▸ Tarefas:
a – As afirmações a seguir concordam com o texto sobre Steve Reich? Para cada uma, responda sim ou não e cite as palavras do texto que decidem. (i) Triple Quartet foi editado pela Nonesuch. (ii) Reich tem mais aceitação que Philip Glass. (iii) A linguagem musical de Reich começou a ser constituída nos anos 70.
b – Extraia do texto sobre Steve Reich, sem nenhuma alteração, tudo o que vai desde "De qualquer forma, Steve" até "recursos da escrita musical.".

▸ Texto para leitura:
···
Com Triple Quartet, Steve Reich mostra a maturidade musical do minimalismo

Vladimir Safatle
Especial para o Correio

Steve Reich

Muito falado e pouco ouvido. Este parece continuar a ser o caso de Steve Reich. Quando o techno apareceu e precisava ainda de uma carta de recomendações, alguns DJs mais informados elegeram Stockhausen e Steve Reich como avôs espirituais do movimento. O primeiro devido às pesquisas com música eletroacústica. O segundo graças a sua forma peculiar de construir música por meio de processos de repetição.

"Resolvi virar DJ quando tomei um ácido e ouvi Steve Reich", dizia Plastikman, um dos arautos da então chamada Intelligent Techno. O nome de Reich apareceu em revistas de grande circulação, alguns DJs, como Spooky, chegaram a fazer CDs de remixes com suas músicas, mas nada disso bastou para popularizar sua música. Reich está longe de ter a aceitação de um Philip Glass: outro nome fundamental do minimalismo norte-americano, juntamente com John Adams e Terry Riley. Talvez porque haja algo na sua música que ainda incomoda e pede novas estratégias de audição.

De qualquer forma, Steve Reich acaba de lançar um novo disco e esta é uma boa oportunidade para redescobri-lo. Editado pela Nonesuch no final do ano passado, Triple Quartet é o seu primeiro novo trabalho depois de 1996. Ele demonstra a maturidade de uma pesquisa musical sistemática e obsessiva na utilização dos pressupostos do minimalismo. Pesquisa capaz de produzir peças como o homônimo Triple Quartet: quarteto de cordas de rara expressividade construído através de uma quantidade extremamente limitada de recursos da escrita musical.

REPETIR PARA DISSOLVER
Foi a partir dos anos 60 que a linguagem musical de Reich começou a ser constituída. Ela nasceu de uma decisão estética simples que consistia em reduzir radicalmente todos os níveis da escrita musical. Reich conjugava uma gramática na qual não havia espaço para considerações elaboradas sobre melodia, harmonia, intensidade e outros elementos tradicionais da linguagem musical. A música transformava-se assim apenas na repetição incessante de um fragmento de voz ou de uma pequena série melódica.
···
▸ Trechos de dados:
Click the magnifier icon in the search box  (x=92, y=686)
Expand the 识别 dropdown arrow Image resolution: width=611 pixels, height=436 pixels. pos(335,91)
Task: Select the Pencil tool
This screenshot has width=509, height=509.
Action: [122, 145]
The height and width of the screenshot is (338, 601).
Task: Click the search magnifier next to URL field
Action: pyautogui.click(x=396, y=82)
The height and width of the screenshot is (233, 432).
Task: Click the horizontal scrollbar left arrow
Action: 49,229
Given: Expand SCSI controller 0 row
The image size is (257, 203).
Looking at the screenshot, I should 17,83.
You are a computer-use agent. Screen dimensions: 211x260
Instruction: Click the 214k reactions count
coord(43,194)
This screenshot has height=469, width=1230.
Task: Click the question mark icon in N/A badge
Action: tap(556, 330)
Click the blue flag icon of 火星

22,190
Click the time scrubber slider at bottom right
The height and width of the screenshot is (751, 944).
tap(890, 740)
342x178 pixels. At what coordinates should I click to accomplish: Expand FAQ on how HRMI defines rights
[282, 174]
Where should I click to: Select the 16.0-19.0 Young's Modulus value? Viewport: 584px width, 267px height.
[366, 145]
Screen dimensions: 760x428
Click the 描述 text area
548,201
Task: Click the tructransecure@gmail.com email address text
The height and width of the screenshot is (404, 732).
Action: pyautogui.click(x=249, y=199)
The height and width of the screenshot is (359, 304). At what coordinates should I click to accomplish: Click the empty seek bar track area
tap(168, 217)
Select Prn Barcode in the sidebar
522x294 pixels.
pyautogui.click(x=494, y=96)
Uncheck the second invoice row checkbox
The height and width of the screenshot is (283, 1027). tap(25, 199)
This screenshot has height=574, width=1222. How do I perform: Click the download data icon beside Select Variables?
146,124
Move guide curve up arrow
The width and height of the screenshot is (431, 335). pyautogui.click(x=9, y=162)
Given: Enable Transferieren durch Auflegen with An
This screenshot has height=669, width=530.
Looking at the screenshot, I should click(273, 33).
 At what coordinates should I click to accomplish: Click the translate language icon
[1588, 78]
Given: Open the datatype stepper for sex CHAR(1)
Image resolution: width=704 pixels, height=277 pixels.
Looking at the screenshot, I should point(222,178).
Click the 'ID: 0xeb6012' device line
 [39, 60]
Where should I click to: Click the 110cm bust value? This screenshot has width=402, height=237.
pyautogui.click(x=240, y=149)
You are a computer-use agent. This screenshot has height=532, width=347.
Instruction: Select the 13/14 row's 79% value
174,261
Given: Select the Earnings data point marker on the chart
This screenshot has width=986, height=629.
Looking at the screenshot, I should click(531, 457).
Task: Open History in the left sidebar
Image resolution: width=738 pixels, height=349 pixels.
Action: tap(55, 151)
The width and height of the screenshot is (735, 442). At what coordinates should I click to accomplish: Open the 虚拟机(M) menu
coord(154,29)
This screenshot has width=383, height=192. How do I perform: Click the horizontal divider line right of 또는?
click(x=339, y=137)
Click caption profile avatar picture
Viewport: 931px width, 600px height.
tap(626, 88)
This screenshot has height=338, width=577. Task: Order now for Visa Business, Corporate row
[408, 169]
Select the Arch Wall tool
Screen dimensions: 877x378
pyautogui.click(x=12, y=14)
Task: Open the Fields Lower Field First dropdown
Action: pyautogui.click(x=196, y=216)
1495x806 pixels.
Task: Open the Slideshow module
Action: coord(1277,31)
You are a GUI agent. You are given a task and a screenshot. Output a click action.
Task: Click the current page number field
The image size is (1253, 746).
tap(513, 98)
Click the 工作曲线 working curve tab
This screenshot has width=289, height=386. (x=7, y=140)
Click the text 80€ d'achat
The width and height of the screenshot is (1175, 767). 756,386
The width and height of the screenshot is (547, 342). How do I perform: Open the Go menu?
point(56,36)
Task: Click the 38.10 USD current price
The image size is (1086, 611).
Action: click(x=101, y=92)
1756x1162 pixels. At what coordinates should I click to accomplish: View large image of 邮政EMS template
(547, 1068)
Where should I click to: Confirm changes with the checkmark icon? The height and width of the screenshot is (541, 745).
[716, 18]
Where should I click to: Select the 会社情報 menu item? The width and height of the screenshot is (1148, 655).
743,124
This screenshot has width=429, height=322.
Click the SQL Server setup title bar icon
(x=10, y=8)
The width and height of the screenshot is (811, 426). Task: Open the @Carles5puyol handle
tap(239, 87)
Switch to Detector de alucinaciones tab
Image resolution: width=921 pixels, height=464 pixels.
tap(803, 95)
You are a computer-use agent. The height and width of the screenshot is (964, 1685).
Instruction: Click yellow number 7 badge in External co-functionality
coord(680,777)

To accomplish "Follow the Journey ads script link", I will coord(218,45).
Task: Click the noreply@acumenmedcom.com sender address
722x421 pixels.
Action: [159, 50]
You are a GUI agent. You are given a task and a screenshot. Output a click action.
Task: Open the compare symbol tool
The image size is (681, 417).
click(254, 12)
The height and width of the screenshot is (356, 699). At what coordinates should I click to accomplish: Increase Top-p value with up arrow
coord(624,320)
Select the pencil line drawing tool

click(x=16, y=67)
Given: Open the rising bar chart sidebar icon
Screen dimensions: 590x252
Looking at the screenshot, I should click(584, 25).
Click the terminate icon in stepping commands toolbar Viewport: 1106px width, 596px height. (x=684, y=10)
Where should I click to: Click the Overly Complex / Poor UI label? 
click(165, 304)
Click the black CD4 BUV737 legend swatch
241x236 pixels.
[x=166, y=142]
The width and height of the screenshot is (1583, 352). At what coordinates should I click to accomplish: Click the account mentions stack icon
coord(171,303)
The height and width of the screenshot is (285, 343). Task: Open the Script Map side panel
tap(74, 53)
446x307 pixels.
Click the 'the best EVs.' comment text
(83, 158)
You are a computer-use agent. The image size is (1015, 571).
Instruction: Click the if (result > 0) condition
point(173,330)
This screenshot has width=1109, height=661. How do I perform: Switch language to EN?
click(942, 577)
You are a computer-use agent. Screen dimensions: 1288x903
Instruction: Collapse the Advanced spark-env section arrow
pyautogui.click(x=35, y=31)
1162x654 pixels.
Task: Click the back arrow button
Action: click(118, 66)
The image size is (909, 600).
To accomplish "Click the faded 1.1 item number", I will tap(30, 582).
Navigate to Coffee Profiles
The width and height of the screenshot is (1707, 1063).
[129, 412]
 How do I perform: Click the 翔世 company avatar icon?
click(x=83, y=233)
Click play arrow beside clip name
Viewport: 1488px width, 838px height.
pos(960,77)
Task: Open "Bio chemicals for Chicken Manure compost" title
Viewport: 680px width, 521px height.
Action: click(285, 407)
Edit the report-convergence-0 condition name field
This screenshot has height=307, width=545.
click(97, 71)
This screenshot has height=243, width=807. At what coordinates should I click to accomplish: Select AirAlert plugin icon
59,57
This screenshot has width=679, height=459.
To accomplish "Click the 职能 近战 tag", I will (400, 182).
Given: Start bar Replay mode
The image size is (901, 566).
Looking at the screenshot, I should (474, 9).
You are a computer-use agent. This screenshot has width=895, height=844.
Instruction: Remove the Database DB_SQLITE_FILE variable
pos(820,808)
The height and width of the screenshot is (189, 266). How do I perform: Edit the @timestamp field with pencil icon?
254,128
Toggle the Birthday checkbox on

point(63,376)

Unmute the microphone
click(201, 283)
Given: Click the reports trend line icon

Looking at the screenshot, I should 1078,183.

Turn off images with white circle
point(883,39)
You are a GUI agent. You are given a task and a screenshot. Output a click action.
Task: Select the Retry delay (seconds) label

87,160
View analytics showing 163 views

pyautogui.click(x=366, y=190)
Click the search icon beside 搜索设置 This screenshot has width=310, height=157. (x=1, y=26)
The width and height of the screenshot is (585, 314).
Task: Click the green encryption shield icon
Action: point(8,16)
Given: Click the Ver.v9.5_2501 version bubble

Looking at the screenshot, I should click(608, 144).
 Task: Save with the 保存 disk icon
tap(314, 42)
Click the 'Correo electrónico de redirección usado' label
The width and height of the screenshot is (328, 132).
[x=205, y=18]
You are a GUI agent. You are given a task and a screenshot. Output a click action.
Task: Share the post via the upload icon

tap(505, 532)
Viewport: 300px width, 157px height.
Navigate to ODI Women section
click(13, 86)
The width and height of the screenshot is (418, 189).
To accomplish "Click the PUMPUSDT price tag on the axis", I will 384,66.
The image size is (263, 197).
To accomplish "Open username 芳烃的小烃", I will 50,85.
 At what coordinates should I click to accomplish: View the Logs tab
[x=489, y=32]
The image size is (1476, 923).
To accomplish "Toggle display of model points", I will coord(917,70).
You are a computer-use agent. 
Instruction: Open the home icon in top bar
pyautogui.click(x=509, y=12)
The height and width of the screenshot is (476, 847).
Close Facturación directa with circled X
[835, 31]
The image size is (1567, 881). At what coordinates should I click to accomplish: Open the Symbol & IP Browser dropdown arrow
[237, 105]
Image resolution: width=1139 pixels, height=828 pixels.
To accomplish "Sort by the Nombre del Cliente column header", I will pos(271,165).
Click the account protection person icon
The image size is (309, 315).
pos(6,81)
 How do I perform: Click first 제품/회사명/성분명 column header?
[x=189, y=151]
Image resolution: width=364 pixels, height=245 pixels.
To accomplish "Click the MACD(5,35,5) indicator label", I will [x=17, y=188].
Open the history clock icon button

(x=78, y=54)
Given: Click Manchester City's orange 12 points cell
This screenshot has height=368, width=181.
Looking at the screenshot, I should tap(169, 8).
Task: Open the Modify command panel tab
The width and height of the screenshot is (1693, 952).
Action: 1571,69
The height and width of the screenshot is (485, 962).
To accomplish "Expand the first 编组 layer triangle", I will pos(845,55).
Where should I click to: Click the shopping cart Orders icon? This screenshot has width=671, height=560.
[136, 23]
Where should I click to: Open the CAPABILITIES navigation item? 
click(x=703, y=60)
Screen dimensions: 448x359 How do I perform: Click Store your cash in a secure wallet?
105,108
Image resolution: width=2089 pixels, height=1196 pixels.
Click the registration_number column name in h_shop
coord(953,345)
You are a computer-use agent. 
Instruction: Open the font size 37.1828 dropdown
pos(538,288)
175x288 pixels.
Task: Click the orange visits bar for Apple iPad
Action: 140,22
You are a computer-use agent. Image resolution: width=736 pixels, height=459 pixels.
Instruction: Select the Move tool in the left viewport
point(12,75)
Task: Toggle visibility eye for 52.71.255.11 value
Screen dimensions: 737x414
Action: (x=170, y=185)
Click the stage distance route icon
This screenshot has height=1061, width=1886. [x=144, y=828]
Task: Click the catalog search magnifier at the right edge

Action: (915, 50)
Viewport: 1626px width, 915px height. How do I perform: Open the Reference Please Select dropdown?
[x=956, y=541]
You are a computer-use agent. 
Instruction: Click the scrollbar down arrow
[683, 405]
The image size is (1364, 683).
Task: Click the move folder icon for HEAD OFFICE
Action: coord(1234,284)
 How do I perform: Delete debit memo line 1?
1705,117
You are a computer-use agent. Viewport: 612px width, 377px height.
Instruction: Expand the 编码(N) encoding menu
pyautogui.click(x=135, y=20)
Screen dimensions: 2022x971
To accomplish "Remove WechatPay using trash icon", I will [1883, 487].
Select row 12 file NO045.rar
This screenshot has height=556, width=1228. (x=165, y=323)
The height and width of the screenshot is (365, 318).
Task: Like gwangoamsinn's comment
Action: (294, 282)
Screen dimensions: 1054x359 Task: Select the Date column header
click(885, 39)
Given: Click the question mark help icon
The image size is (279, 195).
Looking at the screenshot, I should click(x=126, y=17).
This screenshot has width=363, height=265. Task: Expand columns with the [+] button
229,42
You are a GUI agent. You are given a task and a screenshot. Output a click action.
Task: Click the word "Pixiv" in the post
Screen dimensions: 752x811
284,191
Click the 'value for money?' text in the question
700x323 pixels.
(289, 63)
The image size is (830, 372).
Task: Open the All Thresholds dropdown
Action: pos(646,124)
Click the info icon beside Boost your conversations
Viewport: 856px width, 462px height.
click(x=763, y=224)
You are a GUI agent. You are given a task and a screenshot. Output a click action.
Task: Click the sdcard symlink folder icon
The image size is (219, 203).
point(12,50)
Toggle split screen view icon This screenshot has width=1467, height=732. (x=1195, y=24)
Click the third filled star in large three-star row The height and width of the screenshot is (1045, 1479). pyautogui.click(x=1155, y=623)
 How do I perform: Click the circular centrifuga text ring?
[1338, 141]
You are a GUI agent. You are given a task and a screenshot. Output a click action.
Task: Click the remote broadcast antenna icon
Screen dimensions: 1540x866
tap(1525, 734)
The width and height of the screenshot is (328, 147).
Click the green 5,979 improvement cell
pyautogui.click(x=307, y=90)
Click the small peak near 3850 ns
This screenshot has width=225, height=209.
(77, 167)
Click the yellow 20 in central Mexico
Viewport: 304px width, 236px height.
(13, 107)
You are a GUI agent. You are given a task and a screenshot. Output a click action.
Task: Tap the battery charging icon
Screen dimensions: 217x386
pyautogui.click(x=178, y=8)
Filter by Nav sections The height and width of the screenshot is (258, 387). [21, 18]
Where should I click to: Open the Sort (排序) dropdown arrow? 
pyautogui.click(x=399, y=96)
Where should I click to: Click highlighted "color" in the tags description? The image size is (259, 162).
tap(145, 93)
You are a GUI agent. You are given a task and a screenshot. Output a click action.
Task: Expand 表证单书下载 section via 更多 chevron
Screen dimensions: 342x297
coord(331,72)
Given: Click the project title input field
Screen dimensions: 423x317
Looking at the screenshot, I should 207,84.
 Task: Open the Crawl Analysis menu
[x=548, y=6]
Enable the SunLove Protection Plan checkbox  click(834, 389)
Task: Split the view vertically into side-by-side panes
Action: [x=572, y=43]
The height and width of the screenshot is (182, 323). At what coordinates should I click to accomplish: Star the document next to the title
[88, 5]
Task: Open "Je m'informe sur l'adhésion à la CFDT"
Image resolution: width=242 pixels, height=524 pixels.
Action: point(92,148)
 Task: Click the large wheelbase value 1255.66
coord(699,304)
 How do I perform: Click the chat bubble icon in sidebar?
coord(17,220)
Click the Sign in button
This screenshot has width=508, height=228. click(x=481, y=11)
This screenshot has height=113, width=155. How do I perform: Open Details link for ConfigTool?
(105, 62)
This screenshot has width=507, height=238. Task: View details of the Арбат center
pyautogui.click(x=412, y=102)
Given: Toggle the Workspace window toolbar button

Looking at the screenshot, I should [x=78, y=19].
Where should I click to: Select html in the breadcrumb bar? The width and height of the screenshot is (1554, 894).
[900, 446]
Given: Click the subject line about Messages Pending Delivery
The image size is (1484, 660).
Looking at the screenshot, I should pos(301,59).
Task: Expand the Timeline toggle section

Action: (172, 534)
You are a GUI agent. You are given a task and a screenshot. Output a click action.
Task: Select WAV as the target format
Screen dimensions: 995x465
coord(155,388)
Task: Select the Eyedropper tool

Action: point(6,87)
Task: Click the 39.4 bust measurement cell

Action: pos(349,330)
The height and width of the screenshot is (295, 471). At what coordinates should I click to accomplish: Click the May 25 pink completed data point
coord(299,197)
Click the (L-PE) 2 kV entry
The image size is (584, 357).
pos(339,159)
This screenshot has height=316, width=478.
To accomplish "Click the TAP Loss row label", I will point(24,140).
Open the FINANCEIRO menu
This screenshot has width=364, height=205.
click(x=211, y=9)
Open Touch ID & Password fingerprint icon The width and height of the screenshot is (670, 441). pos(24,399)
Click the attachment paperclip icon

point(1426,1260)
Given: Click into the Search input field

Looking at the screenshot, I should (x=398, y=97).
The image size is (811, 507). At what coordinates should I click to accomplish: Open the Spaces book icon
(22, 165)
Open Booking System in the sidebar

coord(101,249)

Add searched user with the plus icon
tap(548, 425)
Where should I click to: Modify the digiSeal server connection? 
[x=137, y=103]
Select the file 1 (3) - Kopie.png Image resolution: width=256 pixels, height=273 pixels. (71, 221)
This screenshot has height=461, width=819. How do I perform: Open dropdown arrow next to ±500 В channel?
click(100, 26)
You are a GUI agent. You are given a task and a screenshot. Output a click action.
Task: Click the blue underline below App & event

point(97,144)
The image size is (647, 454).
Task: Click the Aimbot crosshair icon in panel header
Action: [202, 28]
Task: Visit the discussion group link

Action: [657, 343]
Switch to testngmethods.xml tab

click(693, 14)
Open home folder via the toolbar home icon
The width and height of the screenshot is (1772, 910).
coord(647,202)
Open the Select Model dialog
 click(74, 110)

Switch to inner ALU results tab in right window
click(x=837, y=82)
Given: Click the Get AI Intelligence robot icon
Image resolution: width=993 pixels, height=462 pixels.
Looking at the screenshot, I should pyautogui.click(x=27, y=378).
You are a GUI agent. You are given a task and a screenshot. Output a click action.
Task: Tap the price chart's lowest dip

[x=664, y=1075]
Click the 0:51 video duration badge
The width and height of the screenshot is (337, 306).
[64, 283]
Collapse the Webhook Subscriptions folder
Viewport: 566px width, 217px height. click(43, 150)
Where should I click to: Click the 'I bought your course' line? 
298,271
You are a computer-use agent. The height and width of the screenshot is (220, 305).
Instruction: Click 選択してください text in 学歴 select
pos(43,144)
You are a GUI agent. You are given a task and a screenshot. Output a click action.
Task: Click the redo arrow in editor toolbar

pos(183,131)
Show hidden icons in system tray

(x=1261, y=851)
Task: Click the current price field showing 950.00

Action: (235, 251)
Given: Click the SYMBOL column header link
···
▸ Respostas por tarefa:
a –
(i) Sim: "Editado pela Nonesuch no final do ano passado"
(ii) Não: "Reich está longe de ter a aceitação de um Philip Glass"
(iii) Não: "Foi a partir dos anos 60 que a linguagem musical de Reich começou a ser constituída."

b –
De qualquer forma, Steve Reich acaba de lançar um novo disco e esta é uma boa oportunidade para redescobri-lo. Editado pela Nonesuch no final do ano passado, Triple Quartet é o seu primeiro novo trabalho depois de 1996. Ele demonstra a maturidade de uma pesquisa musical sistemática e obsessiva na utilização dos pressupostos do minimalismo. Pesquisa capaz de produzir peças como o homônimo Triple Quartet: quarteto de cordas de rara expressividade construído através de uma quantidade extremamente limitada de recursos da escrita musical.